2 responses to “Crest Or Slump

  1. I recognize this pattern with my equally long “career” of training. Though, from time to time there are the inevitable illnesses or injuries, after which one needs to muster the mental energy to get started again. After a particularly challenging period of constant injuries I learned to love the challenge, i.e. not just enjoying the ride on the wave (yes, I’ve surfed in my youth!) but winning the battle of getting back there again. This has led me from “Oh, f***, do I have start from zero again?!” to “YES, now I get to show myself what I’m made of!!!”. And this, in turn, has allowed me to go from (on occasion) questioning the meaning of it all to “I’ll never quit”. Quitting is not an option.

    • I totally hear what you are saying and agree.

      I have had my share of injuries and illness, though thankfully nothing that has completely knocked me down in every physical area. Like you, when injury or illness come that could be seen as an ‘opportunity’ rather than an obstacle. I know Terry is very fond of finding some new challenge to work on when something sets him back in another area.
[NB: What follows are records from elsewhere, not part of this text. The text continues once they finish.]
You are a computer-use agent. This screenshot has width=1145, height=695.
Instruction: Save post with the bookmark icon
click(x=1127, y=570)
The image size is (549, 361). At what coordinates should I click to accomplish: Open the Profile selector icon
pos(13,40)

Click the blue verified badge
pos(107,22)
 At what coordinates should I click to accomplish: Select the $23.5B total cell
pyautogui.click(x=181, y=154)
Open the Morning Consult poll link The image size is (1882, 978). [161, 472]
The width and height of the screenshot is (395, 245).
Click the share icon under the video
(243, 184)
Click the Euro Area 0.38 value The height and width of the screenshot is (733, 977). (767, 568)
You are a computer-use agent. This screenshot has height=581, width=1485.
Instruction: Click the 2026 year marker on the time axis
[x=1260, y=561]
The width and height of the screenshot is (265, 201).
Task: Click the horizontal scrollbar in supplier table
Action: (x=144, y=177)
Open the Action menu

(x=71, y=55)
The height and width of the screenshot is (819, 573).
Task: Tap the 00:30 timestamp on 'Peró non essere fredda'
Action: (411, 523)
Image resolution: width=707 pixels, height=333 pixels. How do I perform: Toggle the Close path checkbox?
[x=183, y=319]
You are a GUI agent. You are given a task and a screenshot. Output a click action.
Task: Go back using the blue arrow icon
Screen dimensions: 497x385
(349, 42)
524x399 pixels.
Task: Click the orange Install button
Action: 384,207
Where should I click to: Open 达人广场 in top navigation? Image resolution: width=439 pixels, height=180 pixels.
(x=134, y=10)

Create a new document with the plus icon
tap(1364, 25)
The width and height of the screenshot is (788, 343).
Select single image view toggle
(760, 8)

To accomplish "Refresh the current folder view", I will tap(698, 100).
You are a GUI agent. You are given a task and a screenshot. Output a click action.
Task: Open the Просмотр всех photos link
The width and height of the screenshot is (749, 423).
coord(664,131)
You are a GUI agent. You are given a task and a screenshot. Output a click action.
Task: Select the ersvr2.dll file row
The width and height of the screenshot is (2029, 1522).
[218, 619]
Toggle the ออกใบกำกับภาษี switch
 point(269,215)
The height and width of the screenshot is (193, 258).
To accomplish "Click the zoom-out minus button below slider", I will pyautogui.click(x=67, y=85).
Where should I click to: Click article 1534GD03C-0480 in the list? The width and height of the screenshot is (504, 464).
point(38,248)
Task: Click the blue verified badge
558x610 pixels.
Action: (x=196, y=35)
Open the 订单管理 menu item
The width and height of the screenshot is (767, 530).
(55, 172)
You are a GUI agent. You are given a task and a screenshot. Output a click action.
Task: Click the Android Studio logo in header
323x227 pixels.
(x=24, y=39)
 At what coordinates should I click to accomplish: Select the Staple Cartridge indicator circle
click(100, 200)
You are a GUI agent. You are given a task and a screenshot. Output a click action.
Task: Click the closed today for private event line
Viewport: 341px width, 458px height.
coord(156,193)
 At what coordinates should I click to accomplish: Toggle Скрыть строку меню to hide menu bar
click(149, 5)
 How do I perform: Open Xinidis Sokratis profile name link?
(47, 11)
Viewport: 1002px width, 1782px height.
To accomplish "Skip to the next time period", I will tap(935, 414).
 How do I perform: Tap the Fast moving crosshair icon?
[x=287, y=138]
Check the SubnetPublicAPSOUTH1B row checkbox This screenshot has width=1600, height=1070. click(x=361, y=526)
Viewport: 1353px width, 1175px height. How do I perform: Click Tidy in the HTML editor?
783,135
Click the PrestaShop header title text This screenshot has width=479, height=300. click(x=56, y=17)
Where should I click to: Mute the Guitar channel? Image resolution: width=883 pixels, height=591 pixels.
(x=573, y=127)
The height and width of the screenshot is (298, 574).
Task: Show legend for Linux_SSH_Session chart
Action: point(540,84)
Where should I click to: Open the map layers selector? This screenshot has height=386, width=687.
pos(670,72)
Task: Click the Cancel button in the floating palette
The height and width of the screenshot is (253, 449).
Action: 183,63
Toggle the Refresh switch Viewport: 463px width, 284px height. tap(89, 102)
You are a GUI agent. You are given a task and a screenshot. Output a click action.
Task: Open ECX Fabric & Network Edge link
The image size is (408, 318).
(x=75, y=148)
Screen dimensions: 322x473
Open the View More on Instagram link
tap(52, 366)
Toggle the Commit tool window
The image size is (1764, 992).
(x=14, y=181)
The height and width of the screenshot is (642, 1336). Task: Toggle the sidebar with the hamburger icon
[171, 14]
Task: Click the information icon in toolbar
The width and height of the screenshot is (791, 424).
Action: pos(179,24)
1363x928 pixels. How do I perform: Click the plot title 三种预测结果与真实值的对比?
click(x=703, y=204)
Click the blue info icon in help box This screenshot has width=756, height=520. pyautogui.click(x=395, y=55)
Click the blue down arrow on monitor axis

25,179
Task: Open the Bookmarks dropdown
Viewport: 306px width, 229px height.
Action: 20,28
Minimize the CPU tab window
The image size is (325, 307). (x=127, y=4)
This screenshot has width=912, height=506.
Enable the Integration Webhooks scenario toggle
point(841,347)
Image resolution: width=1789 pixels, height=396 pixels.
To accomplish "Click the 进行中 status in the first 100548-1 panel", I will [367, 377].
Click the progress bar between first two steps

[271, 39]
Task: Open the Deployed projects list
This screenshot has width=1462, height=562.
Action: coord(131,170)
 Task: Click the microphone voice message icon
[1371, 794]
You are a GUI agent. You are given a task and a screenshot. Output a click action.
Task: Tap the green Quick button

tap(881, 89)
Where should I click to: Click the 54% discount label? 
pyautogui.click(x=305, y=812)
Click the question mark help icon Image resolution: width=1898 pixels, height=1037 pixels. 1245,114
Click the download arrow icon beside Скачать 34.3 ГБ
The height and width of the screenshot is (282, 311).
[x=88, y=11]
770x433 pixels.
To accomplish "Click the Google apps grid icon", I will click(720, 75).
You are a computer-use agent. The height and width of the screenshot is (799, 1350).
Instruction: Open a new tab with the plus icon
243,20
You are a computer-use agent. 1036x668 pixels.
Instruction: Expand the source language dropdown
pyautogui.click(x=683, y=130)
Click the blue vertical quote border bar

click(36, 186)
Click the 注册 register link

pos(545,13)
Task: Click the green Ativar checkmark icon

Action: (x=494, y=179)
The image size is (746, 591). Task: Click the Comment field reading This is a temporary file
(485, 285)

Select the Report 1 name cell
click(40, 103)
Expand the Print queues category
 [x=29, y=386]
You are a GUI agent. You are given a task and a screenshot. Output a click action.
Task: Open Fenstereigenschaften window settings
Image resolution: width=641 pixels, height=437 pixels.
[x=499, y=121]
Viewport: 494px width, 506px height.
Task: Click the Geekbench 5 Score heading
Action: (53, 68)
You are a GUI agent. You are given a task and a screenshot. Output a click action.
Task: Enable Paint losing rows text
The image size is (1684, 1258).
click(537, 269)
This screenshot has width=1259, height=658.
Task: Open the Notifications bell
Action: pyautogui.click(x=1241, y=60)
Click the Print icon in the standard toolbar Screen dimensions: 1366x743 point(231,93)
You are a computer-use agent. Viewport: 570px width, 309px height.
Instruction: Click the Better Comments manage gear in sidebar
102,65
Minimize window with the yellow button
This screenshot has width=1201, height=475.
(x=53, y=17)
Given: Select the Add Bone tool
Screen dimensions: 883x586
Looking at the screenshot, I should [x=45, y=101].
      My knee pain prompted me to rebuild my running stride- and it worked. I had lost so much speed over it that I was content then to do the patient slow drills involved in carefully reshaping the form. And illness makes me focus on stretching and developing a few more yoga moves. Leg injuries make me focus on upper body, and vice versa.

      Coach Terry tells the story of how some health problems last winter essentially knocked him out of any training that required much energy- so instead he spent hours and hours in his Endless Pool perfecting little, but significant features of his kick and catch, without draining his precious little energy. Then this summer, without any distance or speed training like he had done in the past, he set several new best times or finishes in some races- though he was ‘weaker’ than previous years. He did not let the illness hold him back- he found new ways to move forward.

      For me, over the years I have kept several skill-building interests in my pocket, so to speak, so that when there is an interruption in one, I have another to turn to and keep riding the momentum. So in this way, I have never really had an interruption in my training habit in those 25 years- just changes in the activity. For instance, I decided I wanted to learn some yoga sequences so I would have something I could work on in hotel room, or when I am ill and can’t move too much.

      I also find myself getting focused in one area and when the season changes (from OW to pool, or run-emphasis back to swimming emphasis, for instance) I need a couple weeks to complete the mental transition. This is not so much of a loss-of-momentum as it is a change of direction.

      PS- I allegedly have a torn meniscus so now I am learning to adapt to that and hope it heals. I’ve been kept from running for 5 months. So now I do yoga (good posture) sitting and breath-concentration drills to give me something new to work on.

      I would encourage us all to keep the mental momentum of skill training going strong, even when the body is shut down. In this way I might explain why I have never had a down-season in those 25 years- with shoulder injuries (pre-TI), when I worked like a dog for 70 hours a week and still found a way to get out, when I had no water to swim in and could only run at 5am in pitch darkness because of duties during the day. I always found something else I could do.

      The ultimate message here is ADAPT. Never quit. Just move that passion for learning to a new thing, until we can (hopefully) resume the other thing again- or learn to the that thing in a new or better way. It’s this feature in the attitude that makes us resilient to injury and aging, and the uncertainty of life.